Set down nothing except the lines starting at the one with "1233x900 pixels. How" and ending at the final line of the material, each word for word.

§ **Task inputs**:
▬▬▬▬▬▬
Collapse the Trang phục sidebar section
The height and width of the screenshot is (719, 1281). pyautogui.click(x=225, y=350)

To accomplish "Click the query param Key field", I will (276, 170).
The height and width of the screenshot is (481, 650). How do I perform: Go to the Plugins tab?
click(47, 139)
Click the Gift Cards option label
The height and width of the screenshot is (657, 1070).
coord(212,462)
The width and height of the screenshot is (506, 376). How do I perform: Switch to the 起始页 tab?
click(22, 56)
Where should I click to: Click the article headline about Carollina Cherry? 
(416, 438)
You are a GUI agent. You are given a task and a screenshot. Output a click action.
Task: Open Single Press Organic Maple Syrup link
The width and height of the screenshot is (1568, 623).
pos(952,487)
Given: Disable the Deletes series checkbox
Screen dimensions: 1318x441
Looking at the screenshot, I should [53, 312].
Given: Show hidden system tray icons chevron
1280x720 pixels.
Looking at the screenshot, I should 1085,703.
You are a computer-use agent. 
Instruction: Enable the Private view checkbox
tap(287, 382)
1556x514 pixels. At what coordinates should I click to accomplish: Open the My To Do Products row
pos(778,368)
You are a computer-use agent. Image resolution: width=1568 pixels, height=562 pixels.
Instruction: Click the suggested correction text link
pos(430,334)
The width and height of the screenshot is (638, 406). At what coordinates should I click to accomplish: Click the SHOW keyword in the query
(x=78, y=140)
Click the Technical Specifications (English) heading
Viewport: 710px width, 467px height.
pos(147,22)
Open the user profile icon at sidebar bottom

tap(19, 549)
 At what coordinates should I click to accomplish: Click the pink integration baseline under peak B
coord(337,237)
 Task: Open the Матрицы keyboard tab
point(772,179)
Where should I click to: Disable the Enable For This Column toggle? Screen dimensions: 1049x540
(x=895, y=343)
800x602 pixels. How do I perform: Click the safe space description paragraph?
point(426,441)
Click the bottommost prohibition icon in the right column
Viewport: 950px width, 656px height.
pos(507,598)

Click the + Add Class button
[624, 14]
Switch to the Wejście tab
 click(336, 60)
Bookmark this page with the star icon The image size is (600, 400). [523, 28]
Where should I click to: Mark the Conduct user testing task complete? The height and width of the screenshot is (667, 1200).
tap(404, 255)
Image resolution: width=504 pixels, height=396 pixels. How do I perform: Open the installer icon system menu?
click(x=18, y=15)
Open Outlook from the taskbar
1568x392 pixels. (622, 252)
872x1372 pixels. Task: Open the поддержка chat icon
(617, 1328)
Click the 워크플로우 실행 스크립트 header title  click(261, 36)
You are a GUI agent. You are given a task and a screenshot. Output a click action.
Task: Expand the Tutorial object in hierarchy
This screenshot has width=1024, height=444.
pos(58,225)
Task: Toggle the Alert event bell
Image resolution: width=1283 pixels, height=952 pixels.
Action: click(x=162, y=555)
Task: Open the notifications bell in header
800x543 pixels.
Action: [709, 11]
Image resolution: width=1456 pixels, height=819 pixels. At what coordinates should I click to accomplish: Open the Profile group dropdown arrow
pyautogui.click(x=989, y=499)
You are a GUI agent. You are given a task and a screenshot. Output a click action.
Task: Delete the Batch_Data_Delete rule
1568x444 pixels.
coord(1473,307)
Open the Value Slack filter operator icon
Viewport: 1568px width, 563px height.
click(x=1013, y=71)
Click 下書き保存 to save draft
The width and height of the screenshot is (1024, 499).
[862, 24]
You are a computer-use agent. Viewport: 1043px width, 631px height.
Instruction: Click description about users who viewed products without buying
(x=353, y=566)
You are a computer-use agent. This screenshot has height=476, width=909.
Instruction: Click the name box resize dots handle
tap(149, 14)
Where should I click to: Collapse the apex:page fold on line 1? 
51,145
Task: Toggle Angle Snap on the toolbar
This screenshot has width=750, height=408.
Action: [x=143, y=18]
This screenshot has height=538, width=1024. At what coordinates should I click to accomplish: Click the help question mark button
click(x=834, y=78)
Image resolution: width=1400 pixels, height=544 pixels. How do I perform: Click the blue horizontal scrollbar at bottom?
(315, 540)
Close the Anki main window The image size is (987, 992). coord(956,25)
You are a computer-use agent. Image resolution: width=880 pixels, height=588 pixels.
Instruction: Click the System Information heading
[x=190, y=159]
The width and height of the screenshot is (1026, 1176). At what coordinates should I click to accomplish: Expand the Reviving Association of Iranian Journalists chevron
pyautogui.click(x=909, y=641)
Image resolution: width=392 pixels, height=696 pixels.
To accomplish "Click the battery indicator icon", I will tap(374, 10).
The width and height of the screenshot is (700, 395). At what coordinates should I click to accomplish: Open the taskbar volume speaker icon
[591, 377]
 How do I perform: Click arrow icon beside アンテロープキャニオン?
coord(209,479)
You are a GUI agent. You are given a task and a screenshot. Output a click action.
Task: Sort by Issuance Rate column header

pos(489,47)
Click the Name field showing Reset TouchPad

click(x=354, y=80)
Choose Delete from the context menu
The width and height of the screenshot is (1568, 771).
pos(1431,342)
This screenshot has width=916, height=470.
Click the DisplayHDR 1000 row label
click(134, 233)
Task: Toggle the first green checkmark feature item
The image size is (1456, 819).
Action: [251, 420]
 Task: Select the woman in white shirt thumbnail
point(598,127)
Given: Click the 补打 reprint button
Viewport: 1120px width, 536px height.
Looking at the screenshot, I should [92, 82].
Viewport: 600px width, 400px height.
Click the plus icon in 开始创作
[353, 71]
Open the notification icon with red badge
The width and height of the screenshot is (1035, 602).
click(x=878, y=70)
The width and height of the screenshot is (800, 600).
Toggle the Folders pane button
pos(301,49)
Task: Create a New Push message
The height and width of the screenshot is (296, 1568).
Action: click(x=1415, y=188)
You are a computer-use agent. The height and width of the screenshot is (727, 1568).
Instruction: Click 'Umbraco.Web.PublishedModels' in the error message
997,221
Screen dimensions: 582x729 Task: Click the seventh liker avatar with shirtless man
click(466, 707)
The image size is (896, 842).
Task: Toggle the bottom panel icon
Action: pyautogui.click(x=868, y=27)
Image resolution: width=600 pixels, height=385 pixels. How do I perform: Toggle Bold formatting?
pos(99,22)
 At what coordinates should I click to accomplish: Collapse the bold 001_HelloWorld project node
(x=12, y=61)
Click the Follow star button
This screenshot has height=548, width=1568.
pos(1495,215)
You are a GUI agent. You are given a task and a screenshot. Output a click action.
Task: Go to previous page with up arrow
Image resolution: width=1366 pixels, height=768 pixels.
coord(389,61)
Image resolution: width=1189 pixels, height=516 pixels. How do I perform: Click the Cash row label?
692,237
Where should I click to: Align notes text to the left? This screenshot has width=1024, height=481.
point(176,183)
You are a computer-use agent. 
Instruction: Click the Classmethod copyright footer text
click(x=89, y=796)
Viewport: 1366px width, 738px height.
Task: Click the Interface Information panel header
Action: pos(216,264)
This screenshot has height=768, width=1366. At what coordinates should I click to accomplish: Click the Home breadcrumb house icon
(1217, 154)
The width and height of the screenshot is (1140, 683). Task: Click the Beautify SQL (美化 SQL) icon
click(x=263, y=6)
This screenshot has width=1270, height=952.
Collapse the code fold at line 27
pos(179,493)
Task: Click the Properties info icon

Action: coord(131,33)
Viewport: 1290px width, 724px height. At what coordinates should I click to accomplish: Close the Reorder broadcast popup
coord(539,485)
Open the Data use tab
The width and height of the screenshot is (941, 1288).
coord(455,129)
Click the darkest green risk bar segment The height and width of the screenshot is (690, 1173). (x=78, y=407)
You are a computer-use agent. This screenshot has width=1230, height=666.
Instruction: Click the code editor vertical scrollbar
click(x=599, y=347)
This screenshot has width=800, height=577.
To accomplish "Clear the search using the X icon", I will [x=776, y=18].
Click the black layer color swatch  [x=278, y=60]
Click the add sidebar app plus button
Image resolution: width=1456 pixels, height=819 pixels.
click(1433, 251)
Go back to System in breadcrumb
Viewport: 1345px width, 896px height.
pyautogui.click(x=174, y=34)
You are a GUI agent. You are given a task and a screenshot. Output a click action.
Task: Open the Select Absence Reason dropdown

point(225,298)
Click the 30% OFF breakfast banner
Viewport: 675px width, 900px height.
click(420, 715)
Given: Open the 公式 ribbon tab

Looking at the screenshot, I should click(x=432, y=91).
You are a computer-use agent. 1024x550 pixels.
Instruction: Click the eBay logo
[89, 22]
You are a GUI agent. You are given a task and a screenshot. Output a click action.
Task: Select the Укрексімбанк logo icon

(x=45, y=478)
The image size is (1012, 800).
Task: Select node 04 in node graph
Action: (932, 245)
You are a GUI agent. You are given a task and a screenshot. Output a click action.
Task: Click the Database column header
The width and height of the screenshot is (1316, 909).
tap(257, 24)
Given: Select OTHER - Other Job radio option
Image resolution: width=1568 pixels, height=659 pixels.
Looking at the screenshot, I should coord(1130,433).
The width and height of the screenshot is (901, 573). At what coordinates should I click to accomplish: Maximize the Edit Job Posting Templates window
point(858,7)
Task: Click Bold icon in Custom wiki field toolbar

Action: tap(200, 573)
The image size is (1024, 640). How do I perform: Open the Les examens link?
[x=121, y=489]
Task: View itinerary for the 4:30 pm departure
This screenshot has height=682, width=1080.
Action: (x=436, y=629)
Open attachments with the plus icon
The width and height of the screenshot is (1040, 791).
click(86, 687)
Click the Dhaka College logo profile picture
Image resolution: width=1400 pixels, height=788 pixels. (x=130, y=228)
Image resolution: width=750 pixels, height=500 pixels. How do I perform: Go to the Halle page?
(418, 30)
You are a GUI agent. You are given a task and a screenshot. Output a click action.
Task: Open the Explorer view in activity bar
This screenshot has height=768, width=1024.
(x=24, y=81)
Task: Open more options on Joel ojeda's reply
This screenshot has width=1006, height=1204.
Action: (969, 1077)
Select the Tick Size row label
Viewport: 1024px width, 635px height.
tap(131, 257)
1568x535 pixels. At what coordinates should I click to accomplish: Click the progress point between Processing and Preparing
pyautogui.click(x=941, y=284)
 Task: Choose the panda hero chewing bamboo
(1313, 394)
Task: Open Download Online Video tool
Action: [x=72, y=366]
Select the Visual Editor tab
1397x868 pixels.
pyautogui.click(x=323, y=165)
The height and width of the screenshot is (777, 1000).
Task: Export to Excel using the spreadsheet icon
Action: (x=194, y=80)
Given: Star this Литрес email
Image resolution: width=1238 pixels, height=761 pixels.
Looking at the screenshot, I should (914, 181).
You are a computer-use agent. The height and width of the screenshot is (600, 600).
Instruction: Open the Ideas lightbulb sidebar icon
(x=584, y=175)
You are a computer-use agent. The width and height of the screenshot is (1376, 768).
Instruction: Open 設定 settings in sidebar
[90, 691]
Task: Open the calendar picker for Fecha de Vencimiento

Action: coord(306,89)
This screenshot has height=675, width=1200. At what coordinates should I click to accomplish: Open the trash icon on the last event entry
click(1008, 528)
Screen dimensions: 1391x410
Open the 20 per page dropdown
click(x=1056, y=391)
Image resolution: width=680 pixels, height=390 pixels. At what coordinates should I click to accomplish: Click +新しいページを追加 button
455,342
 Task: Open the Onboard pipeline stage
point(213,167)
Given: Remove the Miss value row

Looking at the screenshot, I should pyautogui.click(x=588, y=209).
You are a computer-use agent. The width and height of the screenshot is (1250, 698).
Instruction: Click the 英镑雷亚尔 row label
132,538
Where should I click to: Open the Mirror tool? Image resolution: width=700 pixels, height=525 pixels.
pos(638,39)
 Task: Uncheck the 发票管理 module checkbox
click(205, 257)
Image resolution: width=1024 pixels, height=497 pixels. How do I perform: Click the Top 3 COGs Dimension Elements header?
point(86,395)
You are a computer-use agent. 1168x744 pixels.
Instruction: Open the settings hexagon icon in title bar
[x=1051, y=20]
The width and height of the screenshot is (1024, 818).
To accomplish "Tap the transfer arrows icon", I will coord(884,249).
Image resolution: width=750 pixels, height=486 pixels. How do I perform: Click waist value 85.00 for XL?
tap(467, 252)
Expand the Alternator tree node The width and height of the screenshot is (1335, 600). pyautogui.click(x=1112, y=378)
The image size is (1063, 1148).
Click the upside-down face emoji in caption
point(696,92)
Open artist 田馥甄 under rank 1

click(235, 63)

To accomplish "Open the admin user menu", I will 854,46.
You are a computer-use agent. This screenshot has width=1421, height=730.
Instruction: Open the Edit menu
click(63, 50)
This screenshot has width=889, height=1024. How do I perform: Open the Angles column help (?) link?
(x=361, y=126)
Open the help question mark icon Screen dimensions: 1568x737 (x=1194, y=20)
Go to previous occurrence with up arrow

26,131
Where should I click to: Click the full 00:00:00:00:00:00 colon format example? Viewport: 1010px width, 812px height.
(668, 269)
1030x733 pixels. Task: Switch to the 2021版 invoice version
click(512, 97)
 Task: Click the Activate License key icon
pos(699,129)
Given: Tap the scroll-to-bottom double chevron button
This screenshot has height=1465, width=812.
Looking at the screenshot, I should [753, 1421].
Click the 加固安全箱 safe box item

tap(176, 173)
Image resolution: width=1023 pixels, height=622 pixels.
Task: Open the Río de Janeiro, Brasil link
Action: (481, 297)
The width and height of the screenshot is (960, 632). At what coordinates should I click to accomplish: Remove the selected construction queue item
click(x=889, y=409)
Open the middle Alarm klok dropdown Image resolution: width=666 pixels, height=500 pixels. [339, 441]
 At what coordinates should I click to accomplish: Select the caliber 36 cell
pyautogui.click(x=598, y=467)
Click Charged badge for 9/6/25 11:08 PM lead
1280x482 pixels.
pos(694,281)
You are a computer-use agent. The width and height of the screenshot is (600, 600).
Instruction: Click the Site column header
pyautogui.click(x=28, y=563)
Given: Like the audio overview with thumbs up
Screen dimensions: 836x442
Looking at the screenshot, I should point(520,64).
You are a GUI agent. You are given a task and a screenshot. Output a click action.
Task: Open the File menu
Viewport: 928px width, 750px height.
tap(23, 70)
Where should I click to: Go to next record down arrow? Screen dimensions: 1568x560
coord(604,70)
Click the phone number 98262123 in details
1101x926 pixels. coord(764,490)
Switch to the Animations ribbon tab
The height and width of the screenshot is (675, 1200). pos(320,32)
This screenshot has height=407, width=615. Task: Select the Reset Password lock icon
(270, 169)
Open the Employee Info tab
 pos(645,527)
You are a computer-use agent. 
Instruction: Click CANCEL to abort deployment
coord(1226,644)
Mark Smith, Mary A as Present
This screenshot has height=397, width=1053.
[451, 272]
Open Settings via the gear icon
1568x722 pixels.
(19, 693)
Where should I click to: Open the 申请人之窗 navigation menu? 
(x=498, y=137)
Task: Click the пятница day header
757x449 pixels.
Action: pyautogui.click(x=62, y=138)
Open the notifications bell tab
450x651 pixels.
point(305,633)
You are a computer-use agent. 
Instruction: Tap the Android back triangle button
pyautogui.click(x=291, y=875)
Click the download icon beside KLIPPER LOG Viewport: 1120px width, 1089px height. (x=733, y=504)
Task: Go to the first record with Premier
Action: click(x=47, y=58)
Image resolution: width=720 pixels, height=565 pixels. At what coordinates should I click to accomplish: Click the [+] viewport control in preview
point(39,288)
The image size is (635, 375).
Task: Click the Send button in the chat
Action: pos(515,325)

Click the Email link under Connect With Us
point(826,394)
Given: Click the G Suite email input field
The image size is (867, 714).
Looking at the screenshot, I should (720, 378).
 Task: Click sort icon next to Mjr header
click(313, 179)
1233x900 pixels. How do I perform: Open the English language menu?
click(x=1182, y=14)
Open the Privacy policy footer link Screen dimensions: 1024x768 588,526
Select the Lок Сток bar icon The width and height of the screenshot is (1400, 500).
▬▬▬▬▬▬
§ **The answer**:
1233x900 pixels. How do I perform: Open the English language menu?
click(x=1182, y=14)
Open the Privacy policy footer link Screen dimensions: 1024x768 588,526
Select the Lок Сток bar icon The width and height of the screenshot is (1400, 500).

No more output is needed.